Jolie plays Callas, who was once one of the most famous women in the world and was relentlessly hounded by the press, something Jolie knows a little about, as a woman in her fifties who is obsessed with the sound of her voice when it was loudest, to the point where she can't even listen to recordings of it. These days, she leaves her gorgeous Paris apartment only when she needs a dose of fan adulation. Most of the time, despite the pleas of her faithful butler (Pierfrancesco Favinowhich looks like Alfredo Molina) and waitress (Dawn Rohrwacherwhich looks like Andrea Riseborough), she pops a amount of pills, which affect her physical and mental health, and one of which, in particular, triggers the illusion that she is being interviewed about her life by a journalist who in reality is not there (The Power of the Dog Oscar nominee Kodi Smith McPhee). Through this somewhat cheeky expository device, we learn about the ups and downs of his rollercoaster life.
You can argue about things like the film's pacing, which is a bit tortuous at times. But you can't argue about Jolie's performance or that of the lesser-known actors surrounding her, including Valeria Golinowho plays his sister Callas by YakinthiAND Haluk Bilginerwho plays her lover Aristotle Onassisboth make the most of their short screen time.

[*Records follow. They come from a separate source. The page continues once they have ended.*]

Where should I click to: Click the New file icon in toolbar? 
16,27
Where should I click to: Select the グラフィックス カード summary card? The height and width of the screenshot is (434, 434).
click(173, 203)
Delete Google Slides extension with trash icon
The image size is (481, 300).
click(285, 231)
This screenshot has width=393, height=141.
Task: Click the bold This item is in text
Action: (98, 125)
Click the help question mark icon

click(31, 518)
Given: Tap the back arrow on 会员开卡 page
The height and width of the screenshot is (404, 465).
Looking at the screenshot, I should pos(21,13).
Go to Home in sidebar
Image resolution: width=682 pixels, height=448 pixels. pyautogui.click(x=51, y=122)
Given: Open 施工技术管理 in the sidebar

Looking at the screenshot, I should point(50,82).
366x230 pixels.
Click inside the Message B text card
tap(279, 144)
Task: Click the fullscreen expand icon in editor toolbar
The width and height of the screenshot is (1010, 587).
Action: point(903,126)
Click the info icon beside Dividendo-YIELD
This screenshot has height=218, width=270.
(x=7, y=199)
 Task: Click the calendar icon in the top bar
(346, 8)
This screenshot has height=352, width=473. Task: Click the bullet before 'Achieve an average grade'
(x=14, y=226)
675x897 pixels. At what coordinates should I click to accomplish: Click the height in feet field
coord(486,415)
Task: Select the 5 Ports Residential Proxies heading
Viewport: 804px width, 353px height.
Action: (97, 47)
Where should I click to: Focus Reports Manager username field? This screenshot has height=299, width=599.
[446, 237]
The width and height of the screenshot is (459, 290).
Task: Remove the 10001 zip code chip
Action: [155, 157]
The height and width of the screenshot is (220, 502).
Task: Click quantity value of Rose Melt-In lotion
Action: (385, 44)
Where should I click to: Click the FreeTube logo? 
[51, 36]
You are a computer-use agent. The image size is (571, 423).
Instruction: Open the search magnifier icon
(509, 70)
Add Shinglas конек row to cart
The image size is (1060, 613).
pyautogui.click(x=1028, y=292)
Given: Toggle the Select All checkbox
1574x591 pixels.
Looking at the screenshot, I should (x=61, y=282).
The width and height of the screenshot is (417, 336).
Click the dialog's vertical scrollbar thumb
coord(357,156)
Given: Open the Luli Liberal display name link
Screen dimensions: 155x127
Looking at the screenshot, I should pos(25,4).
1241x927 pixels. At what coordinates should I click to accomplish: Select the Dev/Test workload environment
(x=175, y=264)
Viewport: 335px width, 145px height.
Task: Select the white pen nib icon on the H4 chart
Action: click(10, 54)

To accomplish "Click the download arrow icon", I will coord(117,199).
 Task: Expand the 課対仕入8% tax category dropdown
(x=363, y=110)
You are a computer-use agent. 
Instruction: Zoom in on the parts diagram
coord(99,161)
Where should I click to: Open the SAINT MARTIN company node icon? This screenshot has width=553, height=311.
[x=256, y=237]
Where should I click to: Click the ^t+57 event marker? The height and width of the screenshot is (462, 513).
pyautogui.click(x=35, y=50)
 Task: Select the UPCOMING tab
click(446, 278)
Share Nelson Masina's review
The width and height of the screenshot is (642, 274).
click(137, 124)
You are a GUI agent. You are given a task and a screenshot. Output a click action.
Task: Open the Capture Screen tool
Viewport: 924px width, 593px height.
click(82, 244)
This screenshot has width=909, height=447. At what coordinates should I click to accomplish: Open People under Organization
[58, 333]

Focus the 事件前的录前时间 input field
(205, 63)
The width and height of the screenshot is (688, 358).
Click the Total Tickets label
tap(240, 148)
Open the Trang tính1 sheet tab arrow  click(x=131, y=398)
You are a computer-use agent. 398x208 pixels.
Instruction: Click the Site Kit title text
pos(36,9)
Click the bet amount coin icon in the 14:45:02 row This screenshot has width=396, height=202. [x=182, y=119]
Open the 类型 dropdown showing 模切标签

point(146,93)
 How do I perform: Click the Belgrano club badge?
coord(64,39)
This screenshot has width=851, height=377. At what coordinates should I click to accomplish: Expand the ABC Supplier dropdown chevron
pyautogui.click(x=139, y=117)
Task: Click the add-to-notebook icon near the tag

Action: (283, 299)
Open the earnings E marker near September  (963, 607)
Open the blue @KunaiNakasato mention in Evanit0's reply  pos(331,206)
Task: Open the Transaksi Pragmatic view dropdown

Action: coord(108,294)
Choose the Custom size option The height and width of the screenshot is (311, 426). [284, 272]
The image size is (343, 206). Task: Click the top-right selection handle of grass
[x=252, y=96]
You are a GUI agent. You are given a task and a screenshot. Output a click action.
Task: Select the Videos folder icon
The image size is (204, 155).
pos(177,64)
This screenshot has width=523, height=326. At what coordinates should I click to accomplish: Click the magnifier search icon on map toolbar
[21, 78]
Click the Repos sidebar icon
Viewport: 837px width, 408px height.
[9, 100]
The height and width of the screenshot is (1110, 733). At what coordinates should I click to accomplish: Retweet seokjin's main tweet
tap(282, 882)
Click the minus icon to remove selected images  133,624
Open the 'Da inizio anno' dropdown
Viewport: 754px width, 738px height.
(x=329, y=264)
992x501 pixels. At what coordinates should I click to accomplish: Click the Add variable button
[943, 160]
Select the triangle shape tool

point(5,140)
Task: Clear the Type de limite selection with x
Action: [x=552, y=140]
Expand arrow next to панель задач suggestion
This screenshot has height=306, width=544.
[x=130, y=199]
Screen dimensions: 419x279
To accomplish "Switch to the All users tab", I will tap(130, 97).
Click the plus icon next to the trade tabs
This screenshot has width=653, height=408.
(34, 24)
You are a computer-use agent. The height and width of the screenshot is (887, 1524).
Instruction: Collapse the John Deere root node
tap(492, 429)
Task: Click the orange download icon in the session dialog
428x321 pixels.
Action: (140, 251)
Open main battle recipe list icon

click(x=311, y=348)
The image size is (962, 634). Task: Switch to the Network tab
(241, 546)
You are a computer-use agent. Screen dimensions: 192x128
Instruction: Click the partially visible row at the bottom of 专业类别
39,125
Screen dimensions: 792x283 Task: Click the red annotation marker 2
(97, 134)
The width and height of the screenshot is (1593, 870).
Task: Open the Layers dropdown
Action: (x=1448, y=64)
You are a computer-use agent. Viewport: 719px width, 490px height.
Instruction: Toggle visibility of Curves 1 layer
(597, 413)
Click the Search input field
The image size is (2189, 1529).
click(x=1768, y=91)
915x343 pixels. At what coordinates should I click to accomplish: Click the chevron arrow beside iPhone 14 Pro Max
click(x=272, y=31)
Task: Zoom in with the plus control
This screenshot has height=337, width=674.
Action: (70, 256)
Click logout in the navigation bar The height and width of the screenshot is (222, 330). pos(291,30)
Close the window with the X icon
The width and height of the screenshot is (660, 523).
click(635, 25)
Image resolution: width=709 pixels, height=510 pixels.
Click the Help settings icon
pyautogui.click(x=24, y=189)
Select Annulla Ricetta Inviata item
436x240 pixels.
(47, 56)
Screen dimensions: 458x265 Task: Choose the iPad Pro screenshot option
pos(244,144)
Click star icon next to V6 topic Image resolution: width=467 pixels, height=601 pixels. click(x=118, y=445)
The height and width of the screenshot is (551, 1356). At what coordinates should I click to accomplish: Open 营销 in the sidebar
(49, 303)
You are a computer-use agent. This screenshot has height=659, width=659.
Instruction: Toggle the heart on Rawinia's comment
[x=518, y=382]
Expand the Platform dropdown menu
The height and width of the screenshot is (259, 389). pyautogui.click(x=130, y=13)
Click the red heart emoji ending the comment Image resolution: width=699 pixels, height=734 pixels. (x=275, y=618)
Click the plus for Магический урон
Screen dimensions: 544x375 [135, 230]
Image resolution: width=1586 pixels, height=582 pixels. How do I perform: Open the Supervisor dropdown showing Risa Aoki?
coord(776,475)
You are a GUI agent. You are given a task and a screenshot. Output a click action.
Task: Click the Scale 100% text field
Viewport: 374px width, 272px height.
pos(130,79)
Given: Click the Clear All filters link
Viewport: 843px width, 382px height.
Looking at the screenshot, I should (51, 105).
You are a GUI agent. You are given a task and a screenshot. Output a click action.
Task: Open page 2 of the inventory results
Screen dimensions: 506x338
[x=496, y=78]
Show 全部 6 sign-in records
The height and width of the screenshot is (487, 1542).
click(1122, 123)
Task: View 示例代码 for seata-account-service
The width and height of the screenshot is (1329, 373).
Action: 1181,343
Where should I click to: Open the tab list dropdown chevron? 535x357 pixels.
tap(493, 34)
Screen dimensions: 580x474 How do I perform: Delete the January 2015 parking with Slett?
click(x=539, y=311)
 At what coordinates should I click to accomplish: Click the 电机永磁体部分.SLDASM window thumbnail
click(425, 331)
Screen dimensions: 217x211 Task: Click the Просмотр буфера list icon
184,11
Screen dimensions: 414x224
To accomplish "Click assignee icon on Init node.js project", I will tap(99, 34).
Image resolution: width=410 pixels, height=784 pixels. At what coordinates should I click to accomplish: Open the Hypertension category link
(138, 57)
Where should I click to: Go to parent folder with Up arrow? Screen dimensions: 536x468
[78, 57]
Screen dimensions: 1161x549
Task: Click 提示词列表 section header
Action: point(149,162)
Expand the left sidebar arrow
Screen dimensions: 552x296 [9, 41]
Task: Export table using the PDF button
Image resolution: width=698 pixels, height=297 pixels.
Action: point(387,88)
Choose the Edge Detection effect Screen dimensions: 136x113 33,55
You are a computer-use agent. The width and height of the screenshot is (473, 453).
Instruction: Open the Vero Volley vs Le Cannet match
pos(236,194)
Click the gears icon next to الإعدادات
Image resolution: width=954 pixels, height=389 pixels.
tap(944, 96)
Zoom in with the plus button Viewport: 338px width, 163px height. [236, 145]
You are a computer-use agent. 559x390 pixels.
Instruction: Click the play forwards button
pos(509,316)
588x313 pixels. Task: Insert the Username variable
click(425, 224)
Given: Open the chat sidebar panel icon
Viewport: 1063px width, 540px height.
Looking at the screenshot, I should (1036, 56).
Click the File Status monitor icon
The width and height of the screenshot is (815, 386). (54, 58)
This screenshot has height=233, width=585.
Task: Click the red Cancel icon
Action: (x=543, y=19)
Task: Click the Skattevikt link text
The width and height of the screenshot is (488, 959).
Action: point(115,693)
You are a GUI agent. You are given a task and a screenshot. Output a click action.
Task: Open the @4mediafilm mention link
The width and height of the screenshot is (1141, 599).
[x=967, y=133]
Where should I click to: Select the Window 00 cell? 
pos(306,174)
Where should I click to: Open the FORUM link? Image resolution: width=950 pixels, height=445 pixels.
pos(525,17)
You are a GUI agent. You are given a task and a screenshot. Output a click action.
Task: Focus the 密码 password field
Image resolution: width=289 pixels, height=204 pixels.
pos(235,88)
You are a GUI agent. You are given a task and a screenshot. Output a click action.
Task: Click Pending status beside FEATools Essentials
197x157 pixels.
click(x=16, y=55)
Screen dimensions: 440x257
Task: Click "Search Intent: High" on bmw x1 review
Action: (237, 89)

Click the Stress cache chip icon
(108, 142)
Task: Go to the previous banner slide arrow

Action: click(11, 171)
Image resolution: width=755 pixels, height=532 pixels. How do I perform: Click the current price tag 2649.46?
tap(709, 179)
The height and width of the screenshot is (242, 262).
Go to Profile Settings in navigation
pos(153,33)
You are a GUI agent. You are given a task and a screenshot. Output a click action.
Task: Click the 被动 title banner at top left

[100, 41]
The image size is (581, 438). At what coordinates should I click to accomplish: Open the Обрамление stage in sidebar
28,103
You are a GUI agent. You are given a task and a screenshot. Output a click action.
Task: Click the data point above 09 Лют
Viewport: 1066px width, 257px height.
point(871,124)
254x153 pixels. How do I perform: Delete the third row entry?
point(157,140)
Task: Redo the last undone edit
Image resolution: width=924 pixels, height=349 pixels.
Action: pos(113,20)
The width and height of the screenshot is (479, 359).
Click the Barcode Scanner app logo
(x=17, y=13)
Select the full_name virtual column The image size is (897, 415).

As far as Academy recognition goes, you can bank on a Best Actress nomination for Jolie, who would follow in the considerable footsteps of Natalie Portmanthe name for Jackie AND Model Kristen Stewart is one of the biggest stars in cinema.the name for Spence. Jackie It was also nominated for the awards for Best Costume Design and Best Original Score. Mary It doesn't have an original soundtrack, but it does have stunning clothes and jewelry from Max Cantini Parriniso there might be another nomination for the costume. The legendary lenser Ed Lachman got a nomination for best cinematography earlier this year for a film that very few people have seen, The Countso he can certainly get another one for this film, which Netflix — having acquired the U.S. distribution rights to the film earlier this week — will surely promote like crazy. And given the open season, a director nomination for Larraín or a nomination for best original screenplay for Knight Steven.